-- Start of Records provided --

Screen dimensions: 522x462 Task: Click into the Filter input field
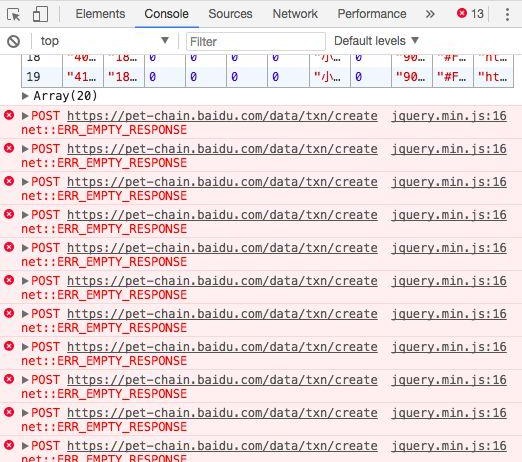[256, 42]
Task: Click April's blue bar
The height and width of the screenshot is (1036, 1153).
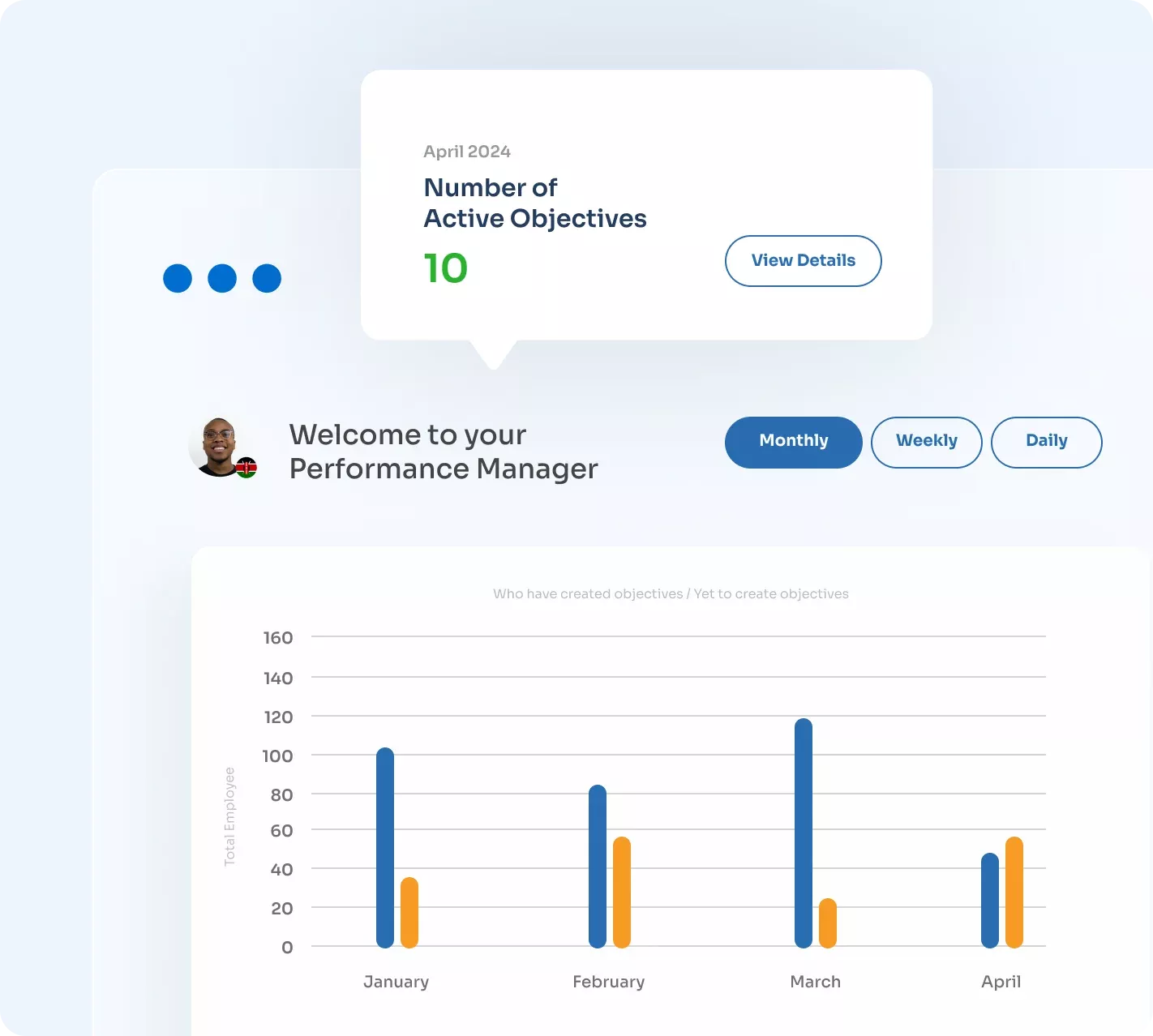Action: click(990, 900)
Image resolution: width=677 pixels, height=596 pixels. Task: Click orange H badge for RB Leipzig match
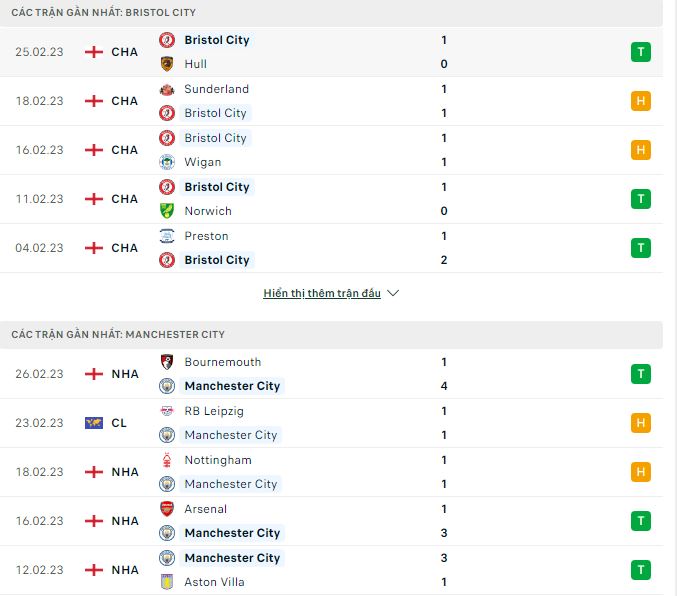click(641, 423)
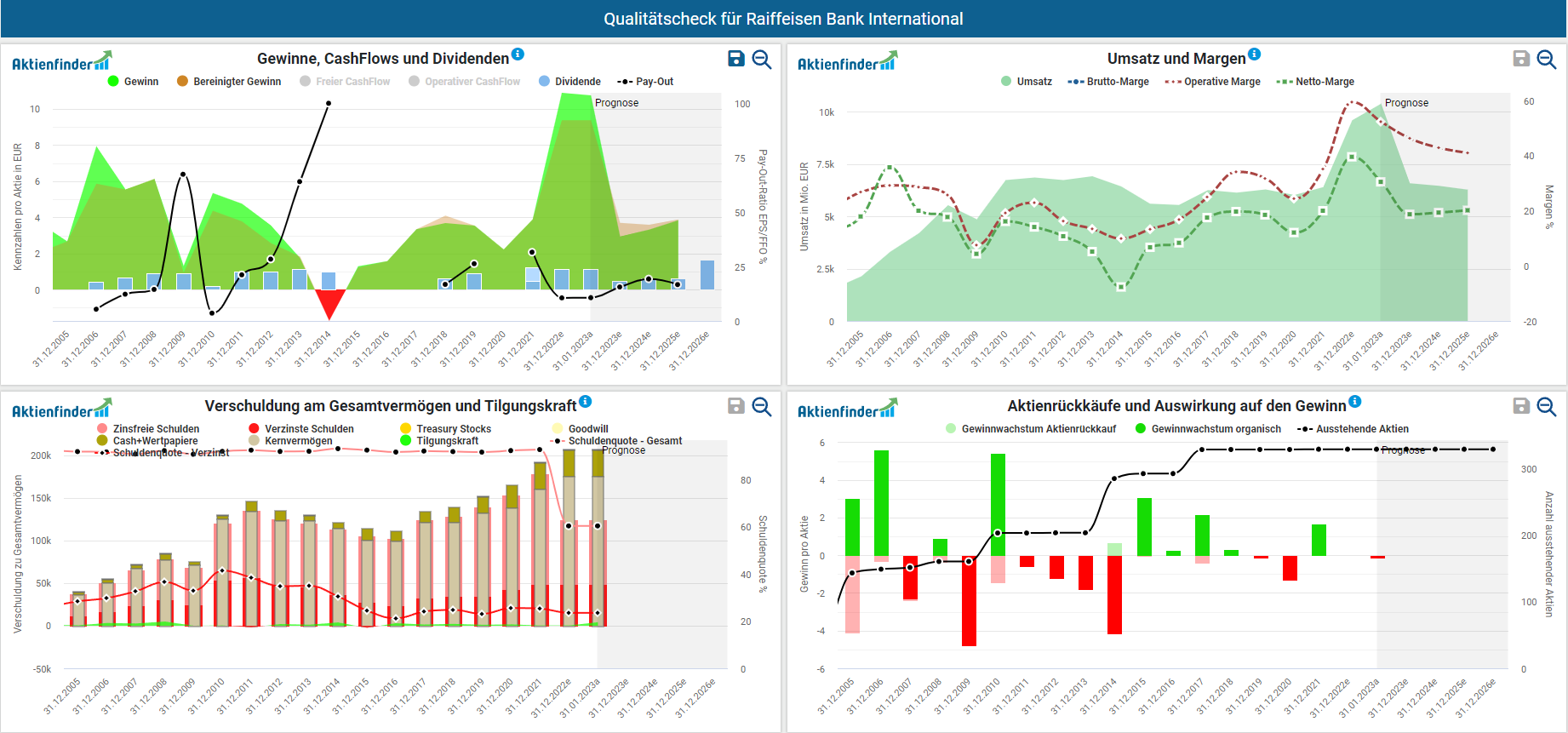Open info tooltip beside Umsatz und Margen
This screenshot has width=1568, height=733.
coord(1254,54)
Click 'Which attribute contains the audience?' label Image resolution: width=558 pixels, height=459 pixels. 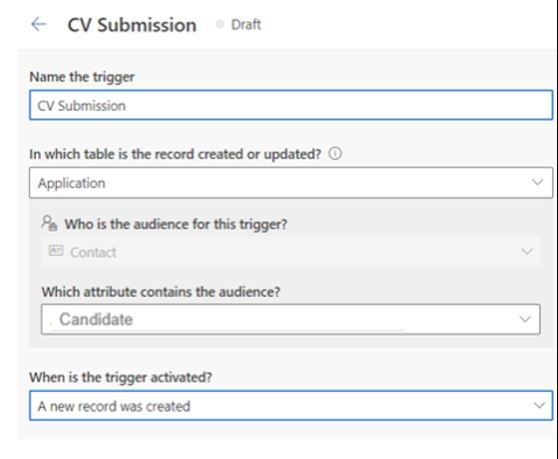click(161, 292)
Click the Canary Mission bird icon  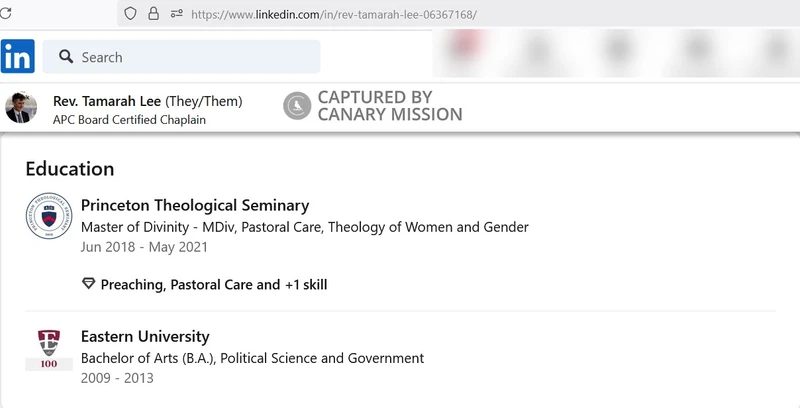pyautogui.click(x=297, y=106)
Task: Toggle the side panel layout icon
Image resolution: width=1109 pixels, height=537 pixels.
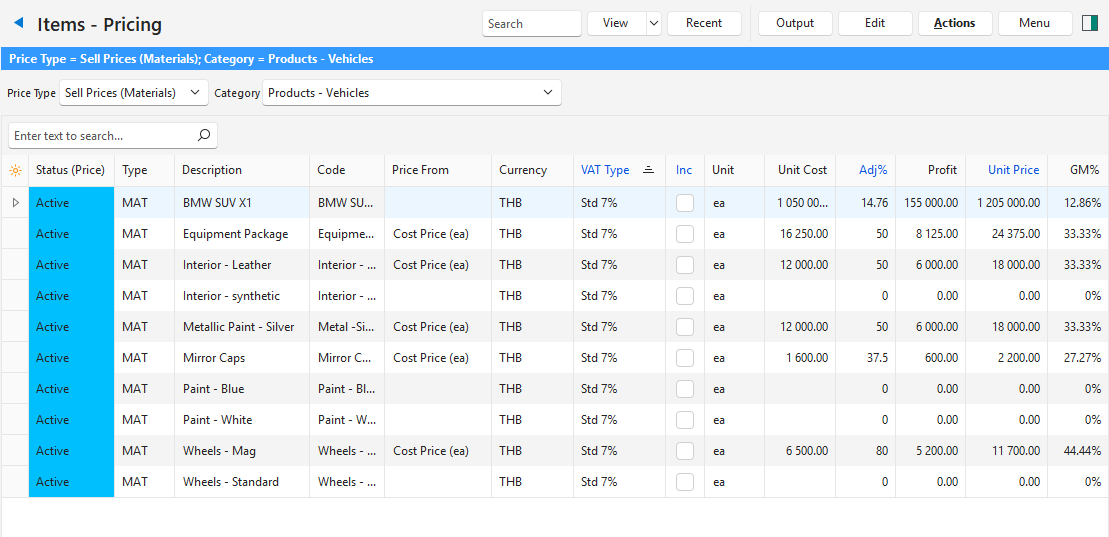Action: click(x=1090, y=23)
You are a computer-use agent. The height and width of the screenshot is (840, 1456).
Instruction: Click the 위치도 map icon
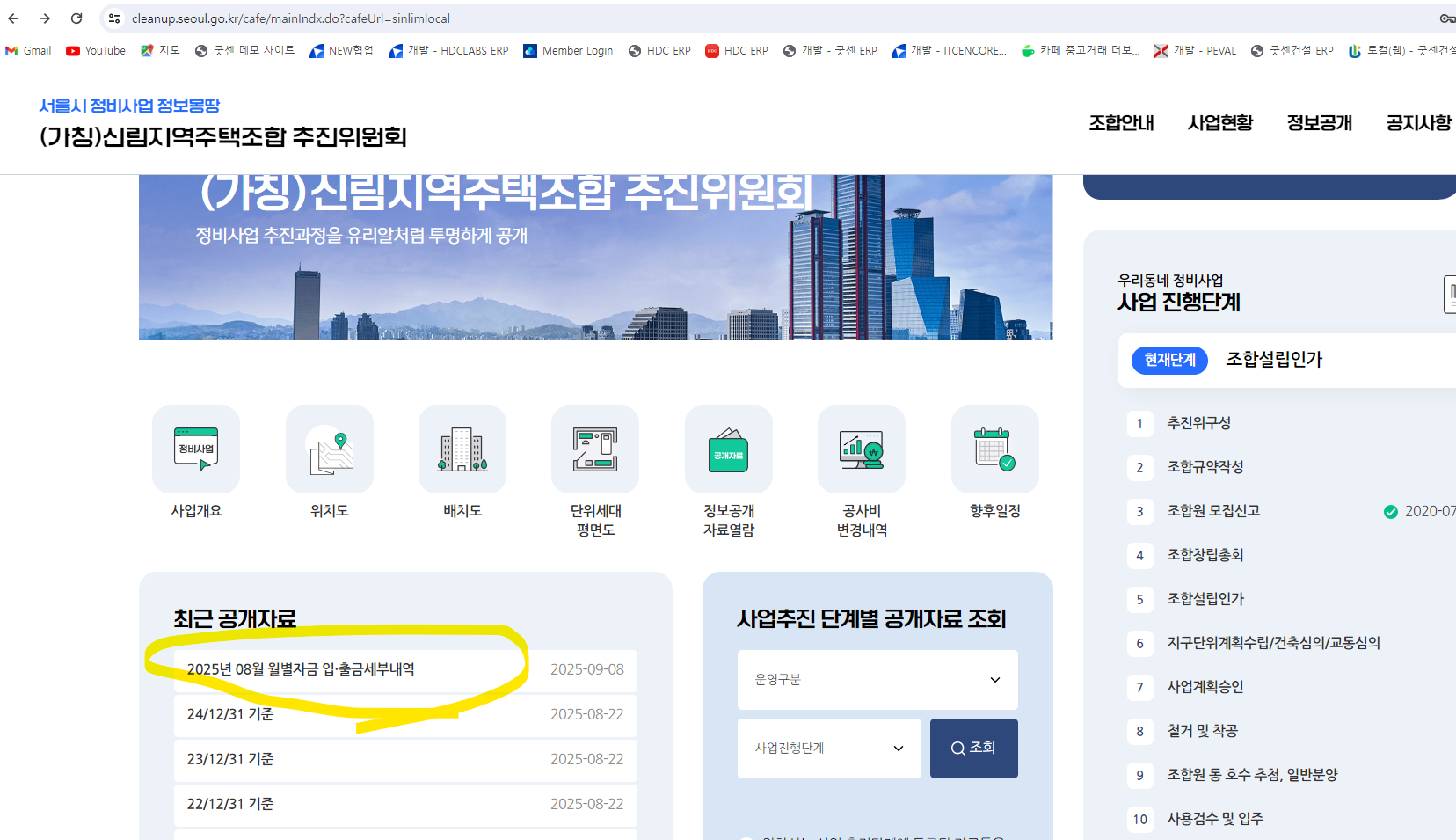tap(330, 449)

-- End of Records provided --

Exercise brief:
Starting with the line containing "Task: Toggle the side panel layout icon" and going on through the end of the records, can you write those lines again with "side panel" replaced by "sidebar", everything else unchanged and the pictures left out?

Written answer:
Task: Toggle the sidebar layout icon
Image resolution: width=1109 pixels, height=537 pixels.
Action: click(x=1090, y=23)
You are a computer-use agent. The height and width of the screenshot is (840, 1456).
Instruction: Click the 위치도 map icon
tap(330, 449)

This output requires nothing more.